Loved the tone. The grown-ups came back. Loved the attacks on Republicans instead of each other, for a change. A favorite moment: Hillary was talking about why she voted for invasion authority. When she was done, that idiot Wolf Blitzer said, "So I'm hearing you say you were naive about the president?" And the crowd booed him. Really let him have it. FINALLY. Are you sick of the constant belittling of Hillary? It's time to tell the media puppets to shut their moufs. They aren't, as they say in consulting, "adding value."

Hillary came off as by far the better informed.
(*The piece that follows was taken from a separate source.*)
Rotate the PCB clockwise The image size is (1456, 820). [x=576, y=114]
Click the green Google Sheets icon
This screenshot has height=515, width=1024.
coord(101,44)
Time and again she delivered a depth of discussion that impressed me and that cast Obama in a less than flattering light. It wasn't helped the few times the camera caught him looking skyward, vague, bored perhaps. He didn't look engaged and on top of the subject. That's my point.

I love Clinton's uncompromising insistance that universal health coverage is a core Democratic value. Paying for health care is the number-one cause of bankruptcy in the US. It's not in our own families' interests to let ancient Republican chatter about "socialized medicine" scare us away. I prefer Clinton's approach to health care, and I am totally fine with eliminating Bush's tax cuts on the wealthy. Let them pay their fair share of the cost of living in the USA. It ain't like it's free.

Obama is a terrific speaker. He's definitely in Bill's league in his ability to speak easily in public and establish real rapport with the people. He has a delightful personality, and I have a great deal of confidence in his wisdom, which is the essential characteristic of a good president. (W illustrated this by demontrating its utter absense.) I need to hear more specific programs from Obama--and Clinton, too--on the environment, the economy, immigration, "free" trade, the "free" market and corporate regulation, the housing crisis, reigning in fraud and corruption in the defense industry and at the Pentagon, and domestic security issues like the so-called "Patriot Act."

It's a tough call. I'm pissed that MoveOn has endorsed Obama so soon because I'm not ready to choose yet and I think I've got a lot of company. Substantive discussions like last night's, only less hurried, would be a huge help.

And so a lot less static from Wolf, Joe, Chris, Bill, Candy, Andrea, and the rest of the tired old, same-old, same-old dreary political commentators. Is there a place where these people can retire, out of sight and out of mind?